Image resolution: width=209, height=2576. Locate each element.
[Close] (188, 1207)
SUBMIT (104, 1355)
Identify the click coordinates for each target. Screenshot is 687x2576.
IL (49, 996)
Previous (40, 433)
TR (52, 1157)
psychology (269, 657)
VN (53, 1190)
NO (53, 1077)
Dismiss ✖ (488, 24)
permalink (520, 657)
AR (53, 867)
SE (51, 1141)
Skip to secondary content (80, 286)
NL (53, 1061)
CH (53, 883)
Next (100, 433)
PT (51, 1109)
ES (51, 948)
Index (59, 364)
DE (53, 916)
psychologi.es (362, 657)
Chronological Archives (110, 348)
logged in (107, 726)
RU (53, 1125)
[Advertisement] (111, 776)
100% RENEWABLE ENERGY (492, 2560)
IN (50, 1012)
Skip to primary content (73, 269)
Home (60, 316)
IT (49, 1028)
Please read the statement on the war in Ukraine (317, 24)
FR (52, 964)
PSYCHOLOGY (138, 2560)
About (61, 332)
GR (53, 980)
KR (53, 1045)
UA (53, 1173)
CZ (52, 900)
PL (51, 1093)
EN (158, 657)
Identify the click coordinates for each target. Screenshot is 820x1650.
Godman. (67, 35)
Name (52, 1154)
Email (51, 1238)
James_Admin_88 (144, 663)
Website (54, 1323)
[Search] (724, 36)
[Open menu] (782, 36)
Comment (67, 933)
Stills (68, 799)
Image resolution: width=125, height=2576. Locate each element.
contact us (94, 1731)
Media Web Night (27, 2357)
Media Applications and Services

------

*WORK TASK*.
Set down all the data exactly as given.

*RESULT OF THIS EXERCISE*.
Image resolution: width=209, height=2576. Locate each element.
[Close] (188, 1207)
SUBMIT (104, 1355)
Identify the click coordinates for each target. Screenshot is 687x2576.
IL (49, 996)
Previous (40, 433)
TR (52, 1157)
psychology (269, 657)
VN (53, 1190)
NO (53, 1077)
Dismiss ✖ (488, 24)
permalink (520, 657)
AR (53, 867)
SE (51, 1141)
Skip to secondary content (80, 286)
NL (53, 1061)
CH (53, 883)
Next (100, 433)
PT (51, 1109)
ES (51, 948)
Index (59, 364)
DE (53, 916)
psychologi.es (362, 657)
Chronological Archives (110, 348)
logged in (107, 726)
RU (53, 1125)
[Advertisement] (111, 776)
100% RENEWABLE ENERGY (492, 2560)
IN (50, 1012)
Skip to primary content (73, 269)
Home (60, 316)
IT (49, 1028)
Please read the statement on the war in Ukraine (317, 24)
FR (52, 964)
PSYCHOLOGY (138, 2560)
About (61, 332)
GR (53, 980)
KR (53, 1045)
UA (53, 1173)
CZ (52, 900)
PL (51, 1093)
EN (158, 657)
Identify the click coordinates for each target. Screenshot is 820x1650.
Godman. (67, 35)
Name (52, 1154)
Email (51, 1238)
James_Admin_88 (144, 663)
Website (54, 1323)
[Search] (724, 36)
[Open menu] (782, 36)
Comment (67, 933)
Stills (68, 799)
Image resolution: width=125, height=2576. Locate each element.
contact us (94, 1731)
Media Web Night (27, 2357)
Media Applications and Services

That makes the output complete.